KDE is one of the most popular nonparametric estimation methods. The purpose of this technique is to estimate the unknown probability density directly from the data without making any assumptions on the shape of the distribution that parametric distributions make. The estimate \({\hat{f}}_{\text{KDE}}\) of the unknown density \(f_{X}\) is constructed from \(n\) observed data points as follows:
\[{\hat{f}}_{\text{KDE}}=\frac{1}{nh}\ \sum_{i=1}^{n}{K\left(\frac{X_{i}-X}{h}\right)}\text{\ \ }\nonumber \\ \]
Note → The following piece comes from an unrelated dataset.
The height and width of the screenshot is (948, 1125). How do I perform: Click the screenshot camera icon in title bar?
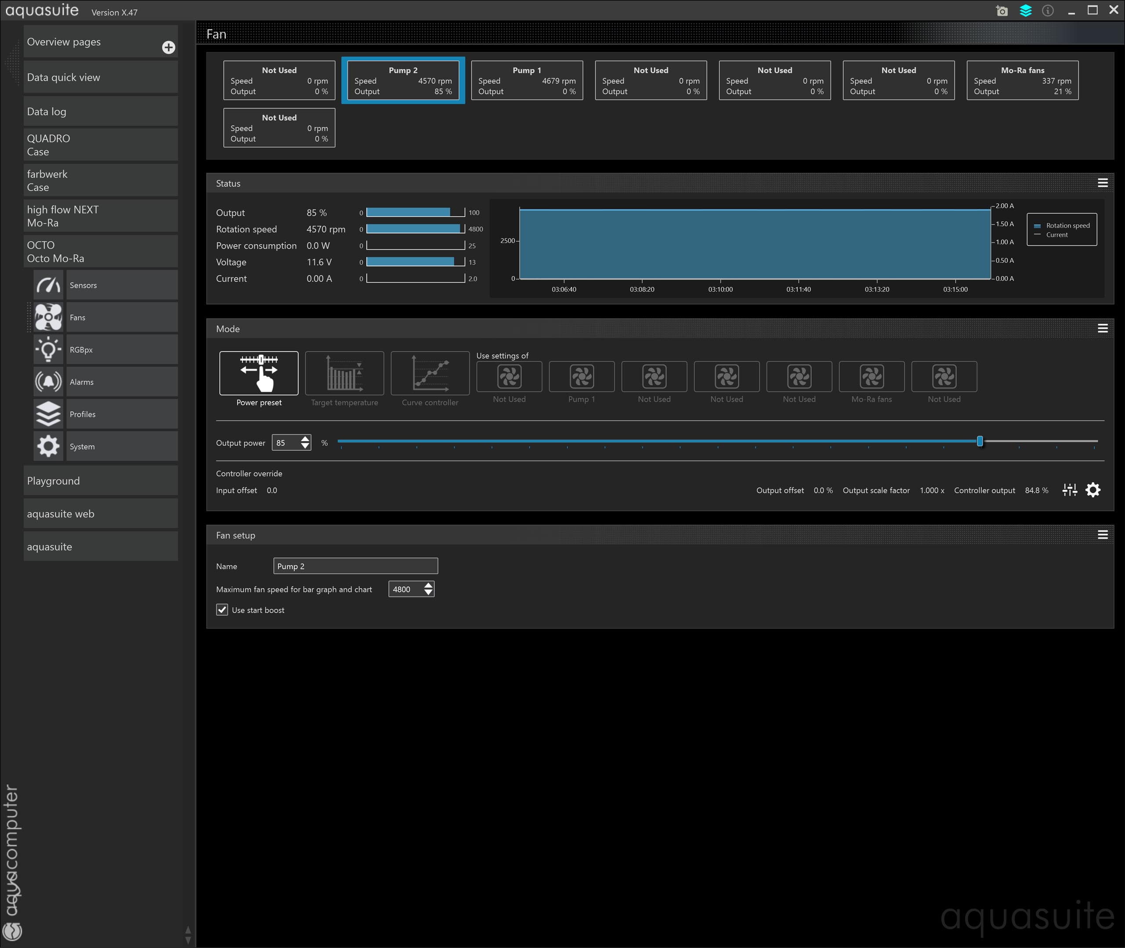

where \(X_{1},\ldots,X_{n}\) are the \(n\) observed data points, \(h\in(0,\infty)\) is the bandwidth parameter, and the kernel function \(K\) is a nonnegative function with \(\int{K=1}\)
In order to build the estimate \({\hat{f}}_{\text{KDE}}\), an investigator must decide on the kernel function and the bandwidth parameter to be used. Research shows that different choices of kernel function have no significant difference on the fit of the data while the selection of bandwidth is of great importance in the build of \({\hat{f}}_{\text{KDE}}\) \cite{Silverman_1986} \cite{Devroye_2001}. In this paper, two common rule-of-thumb formulas are used to calculate the bandwidths for the KDE models:
\[h_{ROT1}=1.059\times\hat{\sigma}\times n^{-\frac{1}{5}}\text{\ \ \ }\nonumber \\\]\[h_{ROT2}=\hat{\sigma}\times n^{-\frac{1}{6}}\text{\ \ \ }\nonumber \\\]
A limitation of KDE is boundary bias where it underestimates data that is close to the boundaries. This may pose significant problems when fitting KDEs to electric load data since the bulk of the data do not lie around the center of the range but rather near the boundaries.